▶ [Aim of the task] Each line from the opening of the listing below through the line that contains "This screenshot has width=720, height=322." is to be output exactly as written.

▶ [Task inputs]

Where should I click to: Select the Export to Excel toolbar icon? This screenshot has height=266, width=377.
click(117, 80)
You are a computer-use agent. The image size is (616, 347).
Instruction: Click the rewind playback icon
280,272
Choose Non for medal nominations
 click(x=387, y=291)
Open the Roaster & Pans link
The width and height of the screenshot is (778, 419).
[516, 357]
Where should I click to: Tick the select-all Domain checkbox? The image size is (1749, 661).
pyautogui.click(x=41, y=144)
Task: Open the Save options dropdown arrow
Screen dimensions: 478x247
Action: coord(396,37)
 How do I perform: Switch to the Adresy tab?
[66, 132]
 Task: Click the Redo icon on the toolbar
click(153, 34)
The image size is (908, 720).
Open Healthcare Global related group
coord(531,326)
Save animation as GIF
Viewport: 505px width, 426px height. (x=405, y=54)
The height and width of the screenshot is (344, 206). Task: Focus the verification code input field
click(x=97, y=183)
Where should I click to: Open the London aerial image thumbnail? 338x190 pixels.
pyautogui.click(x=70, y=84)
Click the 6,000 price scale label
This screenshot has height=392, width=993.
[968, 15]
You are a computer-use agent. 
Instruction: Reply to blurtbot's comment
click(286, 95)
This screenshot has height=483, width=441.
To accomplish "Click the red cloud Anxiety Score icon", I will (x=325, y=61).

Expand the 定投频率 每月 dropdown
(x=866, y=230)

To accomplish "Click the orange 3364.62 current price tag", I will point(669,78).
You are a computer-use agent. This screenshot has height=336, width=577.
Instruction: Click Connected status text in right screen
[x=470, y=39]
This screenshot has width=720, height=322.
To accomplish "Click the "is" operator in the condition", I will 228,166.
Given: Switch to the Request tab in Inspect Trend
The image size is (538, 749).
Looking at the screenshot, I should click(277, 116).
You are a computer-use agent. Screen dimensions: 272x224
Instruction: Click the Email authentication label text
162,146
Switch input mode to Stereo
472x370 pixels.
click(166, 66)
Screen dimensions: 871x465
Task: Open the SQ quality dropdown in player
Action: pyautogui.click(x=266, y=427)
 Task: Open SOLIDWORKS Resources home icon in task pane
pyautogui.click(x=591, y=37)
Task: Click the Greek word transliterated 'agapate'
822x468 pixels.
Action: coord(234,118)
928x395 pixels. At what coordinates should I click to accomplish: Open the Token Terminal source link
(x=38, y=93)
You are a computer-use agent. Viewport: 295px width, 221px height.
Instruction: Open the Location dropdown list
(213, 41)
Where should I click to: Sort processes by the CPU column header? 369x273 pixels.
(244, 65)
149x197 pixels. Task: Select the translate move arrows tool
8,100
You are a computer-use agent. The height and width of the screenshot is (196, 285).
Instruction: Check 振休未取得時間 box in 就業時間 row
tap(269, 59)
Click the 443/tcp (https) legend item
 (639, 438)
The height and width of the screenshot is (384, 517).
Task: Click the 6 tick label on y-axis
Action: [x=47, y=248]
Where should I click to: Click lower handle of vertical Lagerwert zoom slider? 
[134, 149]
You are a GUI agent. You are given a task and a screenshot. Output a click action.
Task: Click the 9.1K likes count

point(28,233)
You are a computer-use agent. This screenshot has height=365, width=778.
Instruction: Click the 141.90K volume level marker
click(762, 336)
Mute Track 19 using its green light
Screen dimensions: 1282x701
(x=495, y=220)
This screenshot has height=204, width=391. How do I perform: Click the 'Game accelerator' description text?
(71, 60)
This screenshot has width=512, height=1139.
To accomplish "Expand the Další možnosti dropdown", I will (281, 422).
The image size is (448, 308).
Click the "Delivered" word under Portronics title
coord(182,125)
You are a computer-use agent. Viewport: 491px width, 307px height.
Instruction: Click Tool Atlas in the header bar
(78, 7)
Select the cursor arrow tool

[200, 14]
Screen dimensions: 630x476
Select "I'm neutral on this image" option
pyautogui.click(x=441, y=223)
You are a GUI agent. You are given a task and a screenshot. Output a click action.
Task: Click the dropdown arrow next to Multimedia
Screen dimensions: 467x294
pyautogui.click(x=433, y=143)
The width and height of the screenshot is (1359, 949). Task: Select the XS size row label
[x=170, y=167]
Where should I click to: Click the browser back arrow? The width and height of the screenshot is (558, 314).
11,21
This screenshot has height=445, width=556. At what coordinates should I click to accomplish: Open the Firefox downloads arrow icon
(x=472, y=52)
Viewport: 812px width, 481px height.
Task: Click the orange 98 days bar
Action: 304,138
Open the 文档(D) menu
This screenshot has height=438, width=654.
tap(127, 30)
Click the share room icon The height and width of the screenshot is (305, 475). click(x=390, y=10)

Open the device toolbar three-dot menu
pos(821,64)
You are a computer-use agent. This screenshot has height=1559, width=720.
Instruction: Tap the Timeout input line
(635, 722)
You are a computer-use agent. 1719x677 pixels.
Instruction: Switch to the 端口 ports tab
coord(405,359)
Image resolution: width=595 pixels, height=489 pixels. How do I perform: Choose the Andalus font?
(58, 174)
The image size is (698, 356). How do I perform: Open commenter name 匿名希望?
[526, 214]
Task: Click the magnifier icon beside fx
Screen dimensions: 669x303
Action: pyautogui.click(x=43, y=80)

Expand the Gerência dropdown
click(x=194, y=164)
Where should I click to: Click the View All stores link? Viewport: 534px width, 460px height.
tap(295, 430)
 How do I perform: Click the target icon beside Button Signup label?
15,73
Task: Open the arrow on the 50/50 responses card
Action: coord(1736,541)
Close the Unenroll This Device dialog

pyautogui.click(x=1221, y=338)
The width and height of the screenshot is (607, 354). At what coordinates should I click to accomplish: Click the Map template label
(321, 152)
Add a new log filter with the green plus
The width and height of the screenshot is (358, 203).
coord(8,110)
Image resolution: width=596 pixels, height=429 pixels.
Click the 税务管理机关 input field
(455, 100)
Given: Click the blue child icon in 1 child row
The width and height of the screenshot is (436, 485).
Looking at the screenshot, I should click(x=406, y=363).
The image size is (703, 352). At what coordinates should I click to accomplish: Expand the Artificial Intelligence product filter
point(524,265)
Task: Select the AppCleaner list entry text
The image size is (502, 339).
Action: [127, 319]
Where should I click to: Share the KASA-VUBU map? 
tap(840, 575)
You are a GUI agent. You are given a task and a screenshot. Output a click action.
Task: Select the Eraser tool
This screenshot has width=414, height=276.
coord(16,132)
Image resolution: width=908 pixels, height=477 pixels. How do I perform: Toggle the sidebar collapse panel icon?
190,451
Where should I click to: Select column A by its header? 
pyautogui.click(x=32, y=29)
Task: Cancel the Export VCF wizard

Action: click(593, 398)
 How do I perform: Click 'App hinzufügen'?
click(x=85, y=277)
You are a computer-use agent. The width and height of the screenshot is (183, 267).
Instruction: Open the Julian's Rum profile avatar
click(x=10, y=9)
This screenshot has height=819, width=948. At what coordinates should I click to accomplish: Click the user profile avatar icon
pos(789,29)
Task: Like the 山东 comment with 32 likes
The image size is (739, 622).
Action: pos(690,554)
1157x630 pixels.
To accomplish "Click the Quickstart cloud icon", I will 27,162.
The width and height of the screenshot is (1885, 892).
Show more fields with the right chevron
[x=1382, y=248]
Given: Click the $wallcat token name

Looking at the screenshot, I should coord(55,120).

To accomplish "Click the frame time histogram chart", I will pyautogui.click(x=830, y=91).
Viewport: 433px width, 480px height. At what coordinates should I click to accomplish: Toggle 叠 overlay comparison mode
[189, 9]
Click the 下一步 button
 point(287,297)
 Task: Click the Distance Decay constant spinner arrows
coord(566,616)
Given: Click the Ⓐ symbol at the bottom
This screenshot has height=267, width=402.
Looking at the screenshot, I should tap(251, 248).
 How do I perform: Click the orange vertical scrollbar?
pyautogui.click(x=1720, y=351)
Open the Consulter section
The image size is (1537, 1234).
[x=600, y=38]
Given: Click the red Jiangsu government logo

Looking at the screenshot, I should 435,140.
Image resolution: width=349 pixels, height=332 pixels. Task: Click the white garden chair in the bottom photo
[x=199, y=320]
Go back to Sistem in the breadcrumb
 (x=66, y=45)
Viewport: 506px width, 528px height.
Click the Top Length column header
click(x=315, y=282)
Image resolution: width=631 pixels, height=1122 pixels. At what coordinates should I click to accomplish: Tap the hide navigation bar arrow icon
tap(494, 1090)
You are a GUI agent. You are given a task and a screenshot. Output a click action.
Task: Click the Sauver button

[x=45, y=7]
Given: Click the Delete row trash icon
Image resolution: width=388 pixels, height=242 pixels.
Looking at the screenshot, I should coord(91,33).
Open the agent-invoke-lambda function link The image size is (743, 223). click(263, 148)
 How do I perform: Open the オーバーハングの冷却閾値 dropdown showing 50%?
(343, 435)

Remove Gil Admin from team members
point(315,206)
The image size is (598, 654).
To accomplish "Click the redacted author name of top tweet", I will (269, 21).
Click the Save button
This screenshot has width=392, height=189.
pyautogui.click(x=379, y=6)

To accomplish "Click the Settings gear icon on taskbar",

▶ [Exercise result]
Where should I click to: Select the Export to Excel toolbar icon? This screenshot has height=266, width=377.
click(117, 80)
You are a computer-use agent. The image size is (616, 347).
Instruction: Click the rewind playback icon
280,272
Choose Non for medal nominations
 click(x=387, y=291)
Open the Roaster & Pans link
The width and height of the screenshot is (778, 419).
[516, 357]
Where should I click to: Tick the select-all Domain checkbox? The image size is (1749, 661).
pyautogui.click(x=41, y=144)
Task: Open the Save options dropdown arrow
Screen dimensions: 478x247
Action: coord(396,37)
 How do I perform: Switch to the Adresy tab?
[66, 132]
 Task: Click the Redo icon on the toolbar
click(153, 34)
The image size is (908, 720).
Open Healthcare Global related group
coord(531,326)
Save animation as GIF
Viewport: 505px width, 426px height. (x=405, y=54)
The height and width of the screenshot is (344, 206). Task: Focus the verification code input field
click(x=97, y=183)
Where should I click to: Open the London aerial image thumbnail? 338x190 pixels.
pyautogui.click(x=70, y=84)
Click the 6,000 price scale label
This screenshot has height=392, width=993.
[968, 15]
You are a computer-use agent. 
Instruction: Reply to blurtbot's comment
click(286, 95)
This screenshot has height=483, width=441.
To accomplish "Click the red cloud Anxiety Score icon", I will (x=325, y=61).

Expand the 定投频率 每月 dropdown
(x=866, y=230)

To accomplish "Click the orange 3364.62 current price tag", I will point(669,78).
You are a computer-use agent. This screenshot has height=336, width=577.
Instruction: Click Connected status text in right screen
[x=470, y=39]
This screenshot has width=720, height=322.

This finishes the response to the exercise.